High textbook prices hurt students in more ways than just their pocketbook.
It’s common knowledge that college textbook prices are high. We hear it from students, from some faculty, and from advocacy groups. Prices have been rising well past inflation.
And it’s not just that students have to shell out a few more dollars. Having to pay high costs are causing students to have to make tough choices, such as whether to pay a bill or buy a textbook, or whether to keep a class or to drop it.
In this article, we will explore five ways that high textbook prices are affecting students and how we can help solve it.
High textbook prices force students to make tough financial decisions
It may be easy for some to brush off this statement by saying “Sure, when you are in college, you are broke, you have to make choices.”
But it’s not that simple. Check out these recent articles:
- Textbooks or lunch? College students struggle for daily meals
- Starving for an education: college students nationwide choose between textbooks and food
- Increasing Textbook Prices Forcing Families to Give Up on Necessities
- Textbook affordability survey results show student concern
- Professors should not make textbooks mandatory
As one student wrote: “The cost of books has lead me to have to choose from paying for bills, buying some food or racking up more credit card debt.”

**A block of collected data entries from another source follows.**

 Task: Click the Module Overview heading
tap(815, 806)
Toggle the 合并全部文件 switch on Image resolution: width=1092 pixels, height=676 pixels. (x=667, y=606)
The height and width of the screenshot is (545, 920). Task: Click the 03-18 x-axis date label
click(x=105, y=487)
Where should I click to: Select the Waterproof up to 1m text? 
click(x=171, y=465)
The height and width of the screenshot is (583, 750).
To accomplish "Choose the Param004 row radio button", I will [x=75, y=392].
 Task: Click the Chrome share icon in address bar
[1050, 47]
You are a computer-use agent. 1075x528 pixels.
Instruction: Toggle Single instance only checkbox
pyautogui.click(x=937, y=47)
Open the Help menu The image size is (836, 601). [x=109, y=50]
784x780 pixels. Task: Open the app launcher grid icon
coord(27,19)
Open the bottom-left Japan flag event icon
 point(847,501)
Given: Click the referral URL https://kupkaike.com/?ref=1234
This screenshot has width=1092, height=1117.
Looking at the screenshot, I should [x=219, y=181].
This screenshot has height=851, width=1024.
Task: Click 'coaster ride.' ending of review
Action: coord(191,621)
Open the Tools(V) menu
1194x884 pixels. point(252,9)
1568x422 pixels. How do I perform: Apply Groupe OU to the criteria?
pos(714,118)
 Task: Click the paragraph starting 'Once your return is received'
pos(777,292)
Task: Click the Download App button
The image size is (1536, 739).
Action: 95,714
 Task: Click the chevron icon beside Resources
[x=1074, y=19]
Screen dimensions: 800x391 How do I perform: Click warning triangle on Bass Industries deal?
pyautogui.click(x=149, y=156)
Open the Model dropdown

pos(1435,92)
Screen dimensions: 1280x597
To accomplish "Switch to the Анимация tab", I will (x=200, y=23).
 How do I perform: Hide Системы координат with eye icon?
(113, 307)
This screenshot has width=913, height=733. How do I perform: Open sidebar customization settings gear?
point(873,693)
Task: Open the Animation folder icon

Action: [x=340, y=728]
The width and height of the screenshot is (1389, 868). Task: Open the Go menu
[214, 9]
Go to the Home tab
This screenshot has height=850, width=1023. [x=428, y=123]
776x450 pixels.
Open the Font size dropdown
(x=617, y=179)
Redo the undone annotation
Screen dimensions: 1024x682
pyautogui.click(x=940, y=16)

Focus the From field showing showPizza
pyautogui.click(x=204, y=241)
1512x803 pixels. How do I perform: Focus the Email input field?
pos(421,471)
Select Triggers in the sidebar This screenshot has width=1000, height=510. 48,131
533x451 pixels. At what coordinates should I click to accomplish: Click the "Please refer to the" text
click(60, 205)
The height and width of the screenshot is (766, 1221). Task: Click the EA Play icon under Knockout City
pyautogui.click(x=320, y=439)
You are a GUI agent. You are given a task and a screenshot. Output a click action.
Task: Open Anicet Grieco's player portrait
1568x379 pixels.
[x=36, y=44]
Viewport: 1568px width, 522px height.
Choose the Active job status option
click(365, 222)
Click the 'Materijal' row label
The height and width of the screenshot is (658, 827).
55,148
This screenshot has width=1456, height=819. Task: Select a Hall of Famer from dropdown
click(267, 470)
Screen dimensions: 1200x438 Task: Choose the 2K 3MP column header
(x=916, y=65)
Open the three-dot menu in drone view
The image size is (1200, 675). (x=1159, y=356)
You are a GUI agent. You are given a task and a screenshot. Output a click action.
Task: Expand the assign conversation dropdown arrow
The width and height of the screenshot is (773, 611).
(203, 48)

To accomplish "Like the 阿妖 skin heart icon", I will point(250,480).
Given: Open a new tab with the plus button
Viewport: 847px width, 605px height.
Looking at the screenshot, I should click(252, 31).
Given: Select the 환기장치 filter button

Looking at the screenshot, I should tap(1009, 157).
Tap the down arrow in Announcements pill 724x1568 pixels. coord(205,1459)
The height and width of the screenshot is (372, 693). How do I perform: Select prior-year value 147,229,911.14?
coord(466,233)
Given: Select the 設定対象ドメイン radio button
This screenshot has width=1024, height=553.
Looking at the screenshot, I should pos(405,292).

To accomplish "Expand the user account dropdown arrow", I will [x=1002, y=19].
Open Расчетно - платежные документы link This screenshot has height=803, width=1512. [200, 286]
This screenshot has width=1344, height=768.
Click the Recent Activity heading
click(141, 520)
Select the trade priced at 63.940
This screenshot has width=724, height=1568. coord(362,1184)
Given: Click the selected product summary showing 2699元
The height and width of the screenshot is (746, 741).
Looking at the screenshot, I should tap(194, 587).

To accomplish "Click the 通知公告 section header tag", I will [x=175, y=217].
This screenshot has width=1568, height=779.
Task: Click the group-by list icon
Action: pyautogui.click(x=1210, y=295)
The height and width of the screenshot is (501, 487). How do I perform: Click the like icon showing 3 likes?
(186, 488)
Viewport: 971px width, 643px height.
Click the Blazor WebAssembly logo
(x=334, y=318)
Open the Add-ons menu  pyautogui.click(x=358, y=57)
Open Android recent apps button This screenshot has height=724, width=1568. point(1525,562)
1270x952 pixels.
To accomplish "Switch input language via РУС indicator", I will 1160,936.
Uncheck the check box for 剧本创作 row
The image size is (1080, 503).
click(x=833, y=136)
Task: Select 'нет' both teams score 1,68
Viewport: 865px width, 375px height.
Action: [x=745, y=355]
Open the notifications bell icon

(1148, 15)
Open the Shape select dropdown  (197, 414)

Are textbook prices the entire problem? No, of course not. But it is part of the problem.
Having to spend an extra $300-600+ a semester when you are already broke is not pocket change.
When you must choose between food and a textbook, that’s an issue.
High textbook prices hurt students’ learning
What happens when students can’t afford the textbook? The don’t buy it.
While some classes don’t really use the book as part of the class, many do. And if a student doesn’t have it, they miss out on learning.
And because of that:
High textbook prices hurt students’ grades
The sad part about the nearly 66% of students who didn’t buy a textbook because of the price? 94% of them knew it could affect their grade.
In one study, 37.6% of those students earned a poor grade and 19.8% failed a course.
High textbook prices hurt time to graduation and access to courses
According to the same study, 47.6% of students said they “occasionally or frequently take fewer courses” because of textbook costs.
45.5% did not register for a course, 26.1% dropped a course, 20.7% withdrew from a course because of the cost.
And, though, the study doesn’t mention it, how do you think that affects retention and graduation rates themselves? If they are having to stay longer in college, and especially if they are struggling financially, it seems logical it could affect those negatively.
High textbook prices create extra stress for the students
Some student’s struggle as it is attending college in the first place. Some are first-generation college students. Others are working while trying to attend college. Some have families as well.
Having to struggle with the cost of textbooks and the repercussions we have mentioned, it just adds extra stress to their lives and their college experience as a whole.
It’s easy to see how students are struggling because of textbook prices. They are having to make tough financial choices, it hurts their learning and their grades, it affects their time to graduation, and it adds unneeded stress.
Thankfully there are solutions out there. Open Educational Resources (OER) is one option that’s relatively inexpensive or free. Openstax is one solution.
Lead Winds and others off inclusive access. When a college pays for the textbook or makes it part of the tuition, prices are reduced even more.
Whatever you choose, let’s work together to provide a solution to our students that helps these problems and propel them to a better future.